**Task to complete**
Turn every item below into a numbered list, dropping any blank lines.

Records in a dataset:

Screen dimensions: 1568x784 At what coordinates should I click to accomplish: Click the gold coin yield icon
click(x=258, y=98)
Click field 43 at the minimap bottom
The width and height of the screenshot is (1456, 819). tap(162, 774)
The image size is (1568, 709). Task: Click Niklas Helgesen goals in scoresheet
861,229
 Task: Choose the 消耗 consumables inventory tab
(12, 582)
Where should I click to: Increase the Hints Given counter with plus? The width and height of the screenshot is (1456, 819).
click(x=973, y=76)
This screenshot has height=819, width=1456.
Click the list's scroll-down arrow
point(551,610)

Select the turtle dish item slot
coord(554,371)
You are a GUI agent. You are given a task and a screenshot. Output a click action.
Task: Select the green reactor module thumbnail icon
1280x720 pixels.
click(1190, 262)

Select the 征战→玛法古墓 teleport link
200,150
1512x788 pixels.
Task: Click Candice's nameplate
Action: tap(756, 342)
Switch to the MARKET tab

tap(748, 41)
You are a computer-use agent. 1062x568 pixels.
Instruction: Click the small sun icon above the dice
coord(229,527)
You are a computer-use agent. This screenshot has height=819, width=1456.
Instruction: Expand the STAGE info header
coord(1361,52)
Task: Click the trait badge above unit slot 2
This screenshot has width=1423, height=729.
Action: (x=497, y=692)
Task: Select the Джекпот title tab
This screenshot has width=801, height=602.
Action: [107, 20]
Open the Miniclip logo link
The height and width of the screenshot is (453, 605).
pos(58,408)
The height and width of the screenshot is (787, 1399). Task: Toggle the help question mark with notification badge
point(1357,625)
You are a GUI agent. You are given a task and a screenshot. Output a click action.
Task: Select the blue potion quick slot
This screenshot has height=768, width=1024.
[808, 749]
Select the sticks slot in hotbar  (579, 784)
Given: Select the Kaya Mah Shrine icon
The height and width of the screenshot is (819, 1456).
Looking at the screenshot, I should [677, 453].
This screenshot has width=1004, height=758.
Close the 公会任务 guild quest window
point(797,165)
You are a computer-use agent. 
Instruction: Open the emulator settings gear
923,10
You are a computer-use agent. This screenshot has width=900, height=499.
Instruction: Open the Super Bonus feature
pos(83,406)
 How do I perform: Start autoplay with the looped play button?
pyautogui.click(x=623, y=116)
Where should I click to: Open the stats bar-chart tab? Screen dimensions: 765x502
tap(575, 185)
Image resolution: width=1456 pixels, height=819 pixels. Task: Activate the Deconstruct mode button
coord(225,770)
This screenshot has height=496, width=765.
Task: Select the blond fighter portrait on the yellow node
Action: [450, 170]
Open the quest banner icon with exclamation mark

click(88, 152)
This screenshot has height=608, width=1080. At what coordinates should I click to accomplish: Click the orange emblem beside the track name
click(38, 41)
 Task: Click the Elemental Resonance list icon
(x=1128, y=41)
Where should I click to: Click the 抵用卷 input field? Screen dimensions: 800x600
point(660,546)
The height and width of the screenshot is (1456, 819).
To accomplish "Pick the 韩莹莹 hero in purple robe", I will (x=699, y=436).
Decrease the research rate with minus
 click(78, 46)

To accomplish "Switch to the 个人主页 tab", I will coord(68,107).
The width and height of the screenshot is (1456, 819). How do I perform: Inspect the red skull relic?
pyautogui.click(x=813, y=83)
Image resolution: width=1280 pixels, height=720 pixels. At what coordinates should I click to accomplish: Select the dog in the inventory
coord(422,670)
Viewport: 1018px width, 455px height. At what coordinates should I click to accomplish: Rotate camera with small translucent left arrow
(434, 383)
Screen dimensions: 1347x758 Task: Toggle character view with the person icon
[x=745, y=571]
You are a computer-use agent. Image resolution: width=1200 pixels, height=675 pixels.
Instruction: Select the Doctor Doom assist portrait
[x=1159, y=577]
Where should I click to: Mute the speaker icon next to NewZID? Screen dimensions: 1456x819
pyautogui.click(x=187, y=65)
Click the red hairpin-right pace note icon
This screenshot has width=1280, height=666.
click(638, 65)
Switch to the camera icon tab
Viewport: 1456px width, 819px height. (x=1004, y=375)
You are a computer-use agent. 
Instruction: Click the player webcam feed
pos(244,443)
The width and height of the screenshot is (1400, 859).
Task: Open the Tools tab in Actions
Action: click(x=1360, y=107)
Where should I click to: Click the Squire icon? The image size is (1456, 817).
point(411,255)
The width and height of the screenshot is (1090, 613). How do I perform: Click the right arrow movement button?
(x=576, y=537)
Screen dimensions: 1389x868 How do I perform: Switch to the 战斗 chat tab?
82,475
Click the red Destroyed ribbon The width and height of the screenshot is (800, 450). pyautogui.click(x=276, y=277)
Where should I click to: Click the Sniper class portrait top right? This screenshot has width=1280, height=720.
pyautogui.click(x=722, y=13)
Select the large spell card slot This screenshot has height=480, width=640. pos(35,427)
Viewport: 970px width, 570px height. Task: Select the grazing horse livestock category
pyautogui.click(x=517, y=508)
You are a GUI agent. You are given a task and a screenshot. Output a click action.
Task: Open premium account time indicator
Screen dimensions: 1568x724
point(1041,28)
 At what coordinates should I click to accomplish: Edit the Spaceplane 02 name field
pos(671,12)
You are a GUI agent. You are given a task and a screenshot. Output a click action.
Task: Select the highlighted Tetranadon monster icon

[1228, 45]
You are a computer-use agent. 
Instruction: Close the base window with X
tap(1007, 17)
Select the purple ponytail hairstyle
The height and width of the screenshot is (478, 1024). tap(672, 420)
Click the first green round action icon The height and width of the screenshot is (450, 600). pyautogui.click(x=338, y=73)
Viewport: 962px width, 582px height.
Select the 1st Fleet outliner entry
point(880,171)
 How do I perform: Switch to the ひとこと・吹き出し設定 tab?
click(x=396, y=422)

**Reply to the exercise**
1. Screen dimensions: 1568x784 At what coordinates should I click to accomplish: Click the gold coin yield icon
2. click(x=258, y=98)
3. Click field 43 at the minimap bottom
4. The width and height of the screenshot is (1456, 819). tap(162, 774)
5. The image size is (1568, 709). Task: Click Niklas Helgesen goals in scoresheet
6. 861,229
7.  Task: Choose the 消耗 consumables inventory tab
8. (12, 582)
9. Where should I click to: Increase the Hints Given counter with plus? The width and height of the screenshot is (1456, 819).
10. click(x=973, y=76)
11. This screenshot has height=819, width=1456.
12. Click the list's scroll-down arrow
13. point(551,610)
14. Select the turtle dish item slot
15. coord(554,371)
16. You are a GUI agent. You are given a task and a screenshot. Output a click action.
17. Task: Select the green reactor module thumbnail icon
18. 1280x720 pixels.
19. click(1190, 262)
20. Select the 征战→玛法古墓 teleport link
21. 200,150
22. 1512x788 pixels.
23. Task: Click Candice's nameplate
24. Action: tap(756, 342)
25. Switch to the MARKET tab
26. tap(748, 41)
27. You are a computer-use agent. 1062x568 pixels.
28. Instruction: Click the small sun icon above the dice
29. coord(229,527)
30. You are a computer-use agent. This screenshot has height=819, width=1456.
31. Instruction: Expand the STAGE info header
32. coord(1361,52)
33. Task: Click the trait badge above unit slot 2
34. This screenshot has width=1423, height=729.
35. Action: (x=497, y=692)
36. Task: Select the Джекпот title tab
37. This screenshot has width=801, height=602.
38. Action: [107, 20]
39. Open the Miniclip logo link
40. The height and width of the screenshot is (453, 605).
41. pos(58,408)
42. The height and width of the screenshot is (787, 1399). Task: Toggle the help question mark with notification badge
43. point(1357,625)
44. You are a GUI agent. You are given a task and a screenshot. Output a click action.
45. Task: Select the blue potion quick slot
46. This screenshot has height=768, width=1024.
47. [808, 749]
48. Select the sticks slot in hotbar  (579, 784)
49. Given: Select the Kaya Mah Shrine icon
50. The height and width of the screenshot is (819, 1456).
51. Looking at the screenshot, I should [677, 453].
52. This screenshot has width=1004, height=758.
53. Close the 公会任务 guild quest window
54. point(797,165)
55. You are a computer-use agent. 
56. Instruction: Open the emulator settings gear
57. 923,10
58. You are a computer-use agent. This screenshot has width=900, height=499.
59. Instruction: Open the Super Bonus feature
60. pos(83,406)
61.  How do I perform: Start autoplay with the looped play button?
62. pyautogui.click(x=623, y=116)
63. Where should I click to: Open the stats bar-chart tab? Screen dimensions: 765x502
64. tap(575, 185)
65. Image resolution: width=1456 pixels, height=819 pixels. Task: Activate the Deconstruct mode button
66. coord(225,770)
67. This screenshot has height=496, width=765.
68. Task: Select the blond fighter portrait on the yellow node
69. Action: [450, 170]
70. Open the quest banner icon with exclamation mark
71. click(88, 152)
72. This screenshot has height=608, width=1080. At what coordinates should I click to accomplish: Click the orange emblem beside the track name
73. click(38, 41)
74.  Task: Click the Elemental Resonance list icon
75. (x=1128, y=41)
76. Where should I click to: Click the 抵用卷 input field? Screen dimensions: 800x600
77. point(660,546)
78. The height and width of the screenshot is (1456, 819).
79. To accomplish "Pick the 韩莹莹 hero in purple robe", I will (x=699, y=436).
80. Decrease the research rate with minus
81.  click(78, 46)
82. To accomplish "Switch to the 个人主页 tab", I will coord(68,107).
83. The width and height of the screenshot is (1456, 819). How do I perform: Inspect the red skull relic?
84. pyautogui.click(x=813, y=83)
85. Image resolution: width=1280 pixels, height=720 pixels. At what coordinates should I click to accomplish: Select the dog in the inventory
86. coord(422,670)
87. Viewport: 1018px width, 455px height. At what coordinates should I click to accomplish: Rotate camera with small translucent left arrow
88. (434, 383)
89. Screen dimensions: 1347x758 Task: Toggle character view with the person icon
90. [x=745, y=571]
91. You are a computer-use agent. Image resolution: width=1200 pixels, height=675 pixels.
92. Instruction: Select the Doctor Doom assist portrait
93. [x=1159, y=577]
94. Where should I click to: Mute the speaker icon next to NewZID? Screen dimensions: 1456x819
95. pyautogui.click(x=187, y=65)
96. Click the red hairpin-right pace note icon
97. This screenshot has width=1280, height=666.
98. click(638, 65)
99. Switch to the camera icon tab
100. Viewport: 1456px width, 819px height. (x=1004, y=375)
101. You are a computer-use agent. 
102. Instruction: Click the player webcam feed
103. pos(244,443)
104. The width and height of the screenshot is (1400, 859).
105. Task: Open the Tools tab in Actions
106. Action: click(x=1360, y=107)
107. Where should I click to: Click the Squire icon? The image size is (1456, 817).
108. point(411,255)
109. The width and height of the screenshot is (1090, 613). How do I perform: Click the right arrow movement button?
110. (x=576, y=537)
111. Screen dimensions: 1389x868 How do I perform: Switch to the 战斗 chat tab?
112. 82,475
113. Click the red Destroyed ribbon The width and height of the screenshot is (800, 450). pyautogui.click(x=276, y=277)
114. Where should I click to: Click the Sniper class portrait top right? This screenshot has width=1280, height=720.
115. pyautogui.click(x=722, y=13)
116. Select the large spell card slot This screenshot has height=480, width=640. pos(35,427)
117. Viewport: 970px width, 570px height. Task: Select the grazing horse livestock category
118. pyautogui.click(x=517, y=508)
119. You are a GUI agent. You are given a task and a screenshot. Output a click action.
120. Task: Open premium account time indicator
121. Screen dimensions: 1568x724
122. point(1041,28)
123.  At what coordinates should I click to accomplish: Edit the Spaceplane 02 name field
124. pos(671,12)
125. You are a GUI agent. You are given a task and a screenshot. Output a click action.
126. Task: Select the highlighted Tetranadon monster icon
127. [1228, 45]
128. You are a computer-use agent. 
129. Instruction: Close the base window with X
130. tap(1007, 17)
131. Select the purple ponytail hairstyle
132. The height and width of the screenshot is (478, 1024). tap(672, 420)
133. Click the first green round action icon The height and width of the screenshot is (450, 600). pyautogui.click(x=338, y=73)
134. Viewport: 962px width, 582px height.
135. Select the 1st Fleet outliner entry
136. point(880,171)
137.  How do I perform: Switch to the ひとこと・吹き出し設定 tab?
138. click(x=396, y=422)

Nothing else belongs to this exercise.